Linux in the SMB

by Dustin Puryear

I just read an interesting if short blog from Ann All about Linux in the SMB market. Basically, the question is: How far has Linux penetrated into small and medium sized businesses?

That’s a great question.

I’m a big fan that, in most situations, the best product is the most supportable product. Now, with a platform choice like the one people make between Linux and Windows, there are a lot of variables that go into “supportable”, including:

* Knowledge of the OS. Easy enough. Do you have the knowledge, or can you find someone that has the knowledge, to manage the servers. Far too often I see people with Windows and Linux servers that are horribly configured and frighteningly insecure.

* Vendor support. Does the vendor actively support the product at a reasonable cost? This one bullet item could start a flame war, but I have to say that I don’t think either side is better than the other on this. At the end of the day, most SMB-level organizations have to pay a vendor for post-installation support.

* Community support. Again, another flame war possibility here, but in my opinion both the Windows and Linux camps do well here. If nothing else, both camps have some very smart people in forums and newsgroups that can help.

* Third-party support. Okay, here is where Windows has a lead.
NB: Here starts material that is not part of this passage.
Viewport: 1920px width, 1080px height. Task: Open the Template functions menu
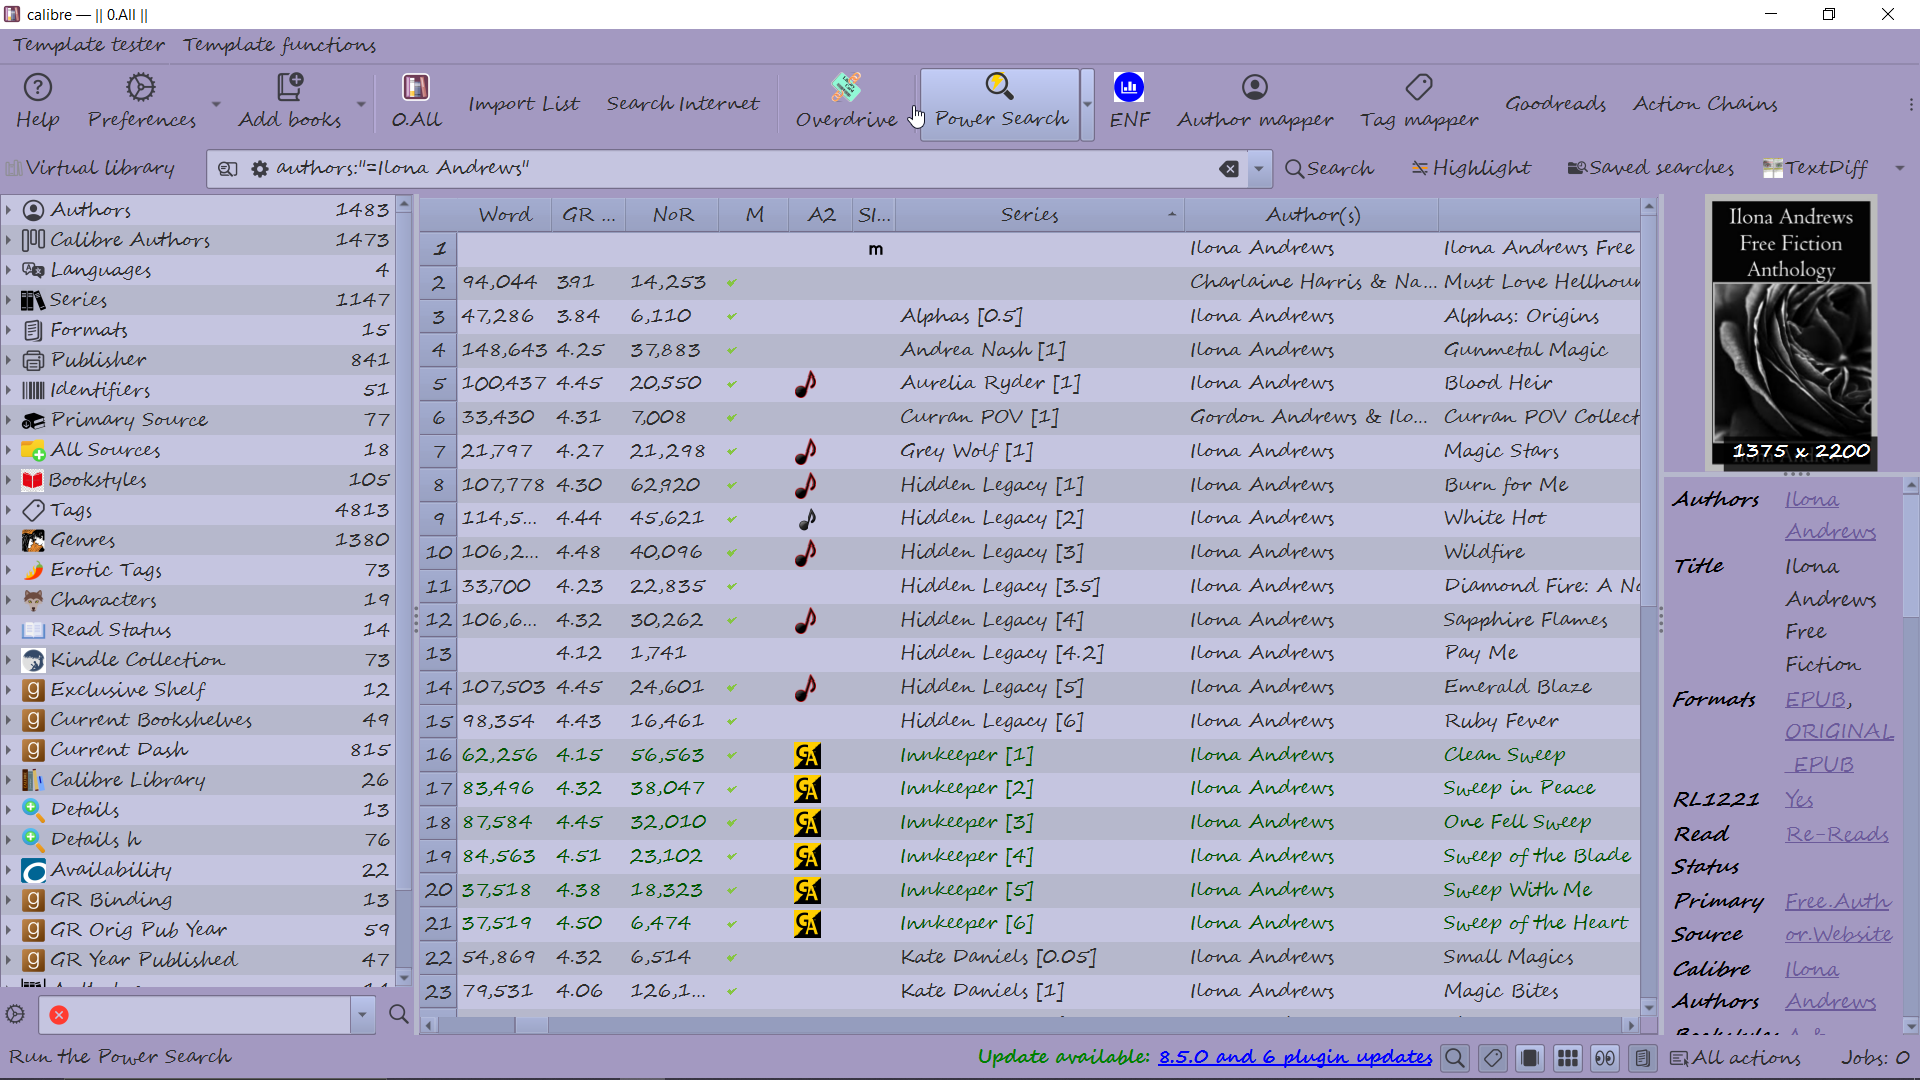click(x=279, y=45)
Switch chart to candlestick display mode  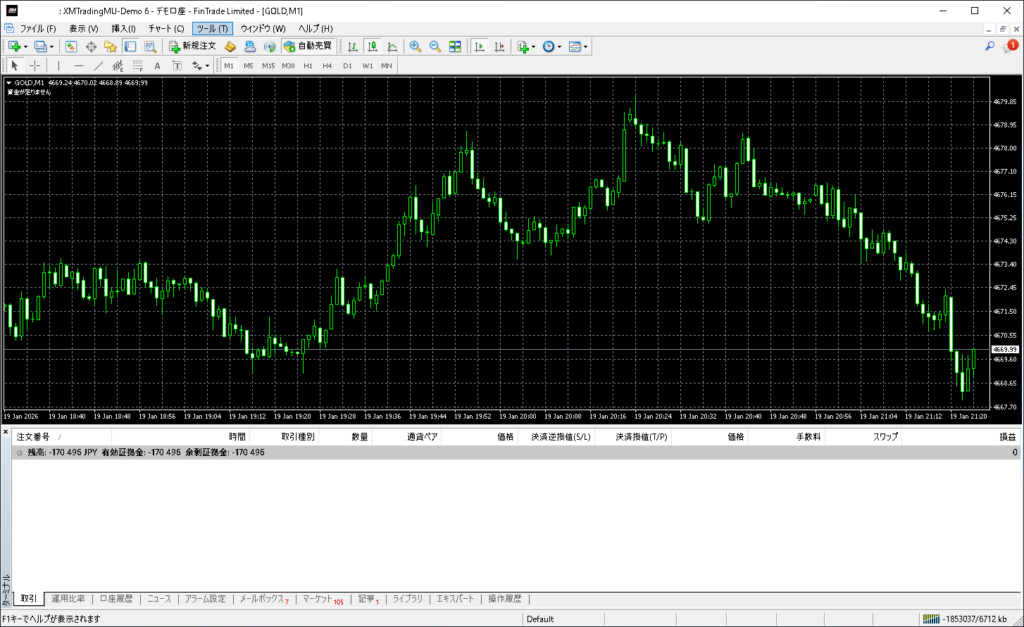(x=372, y=46)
Let’s be honest, there are a lot of really cool commercial applications for Windows and not so many for Linux.

All that said, Linux really packs a punch when it comes to upfront costs. Most people use free versions of Linux (e.g., Debian, CentOS), the servers run powerful and free software (e.g., Apache, PHP), and it just works.
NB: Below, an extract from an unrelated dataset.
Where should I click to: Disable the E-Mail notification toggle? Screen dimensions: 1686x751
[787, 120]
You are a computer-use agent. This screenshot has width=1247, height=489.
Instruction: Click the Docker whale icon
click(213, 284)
So why isn’t Linux in more than “a fourth” of SMBs?

P.S. And of course, there is PHP on Windows..

4 Comments

Joel Goldstick
2008-03-05 03:38:22
I've worked for dozens of small and medium size businesses as a software contractor. It used to be said that no one ever was fired for buying IBM. The same applies now with Microsoft. Simply put, the great majority of decision makers haven't the knowledge to make any critical decisions regarding anything to do with their computer hardware and software choices. --
JasonG
2008-03-11 17:48:57
Simple...see bullet point one.


You might just find a few random people walking the streets in spring of '08 that *say* they know linux. Ask them about slapd.conf or named and admire the blank stare.
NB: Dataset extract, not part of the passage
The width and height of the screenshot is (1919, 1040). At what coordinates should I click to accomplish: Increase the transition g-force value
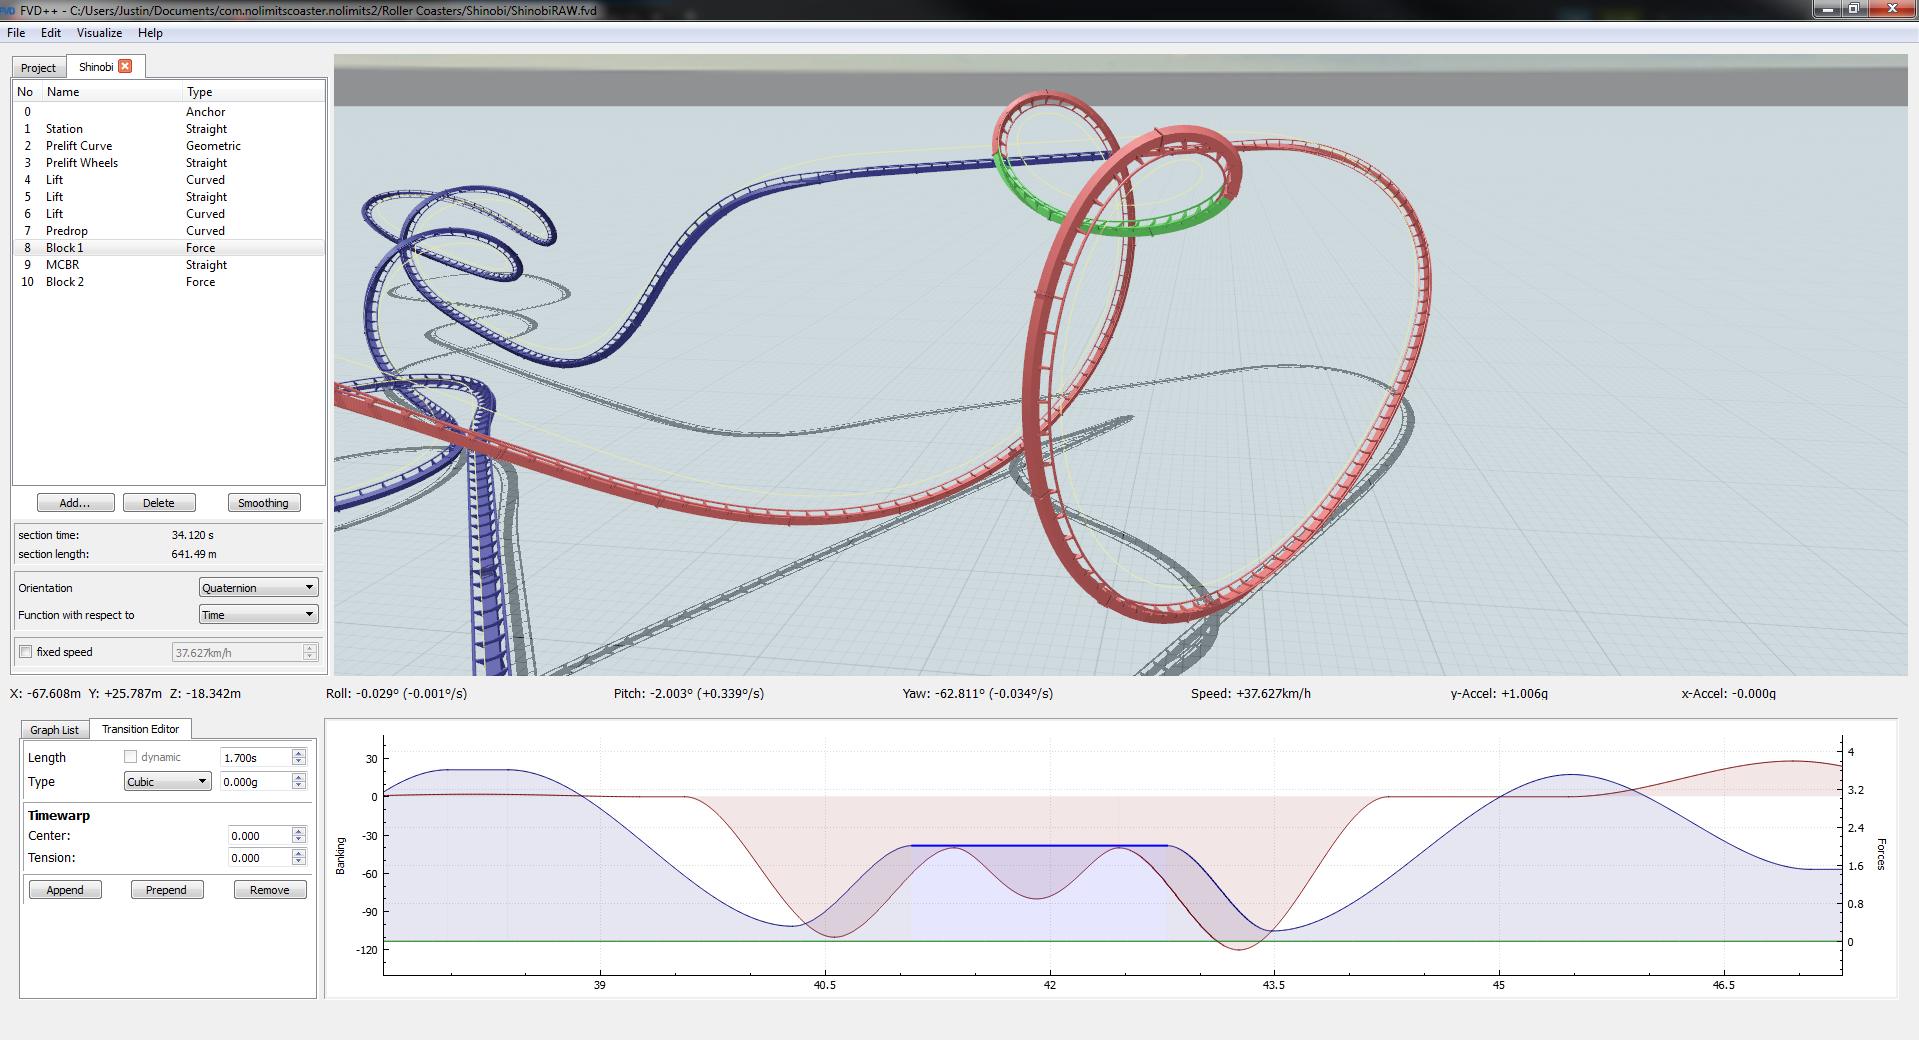(x=298, y=777)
For an SMB who might just barely be able to afford one I.T staffer, it is make or break to be able to replace that one person real quick when they leave. The smaller ones can't even support a regular part timer and just try finding competent Linux support people from your joe average consulting firm that targets SMBs.

Dustin Puryear
2008-03-11 19:09:51
Joel, I agree. One of the big problems is that SMBs are concerned, and rightly so, that if they put in non-Windows products, that 1: they won't be able to support it once installed and, eve more importantly, that 2: they will absolutely not know what to do when they lose the IT tech guy that installed it to begin with!


The "legions of MCSEs" is a powerful card for Microsoft.


So how can that be changed?

Peter
2008-03-14 09:46:04
Why isn't Linux more than fourth? Comfort zone. It is the same philosophy that was prevalent with IBM in the 1970s and 80s - "No-one ever got fired for buying IBM"


Windows is seen as the safe option and hey - "EVERYBODY uses Windows don't they?" (Perhaps I ought to TM that!) That coupled with Microsoft's agressive marketing strategy gives the perception that it is the safe option.


Will that perception change? I don't know, although if you are at the top of the heap. there is only one way to go, again look at IBM who dominated the corporate server and software market, while Digital had the niche mini computer sector with the PDP series, and HP dominated the programmable calculator market. Where are they all now? IBM are still a strong force, but a very different business model, Digital, Compaq and HP have all merged.


Now although much of that was driven by the evolving computer technology, perhaps the tide will turn in favour of Linux and the open source model of software design at some point in the future. It is a question of critical mass, when Linux is seen as a mainstream desktop OS.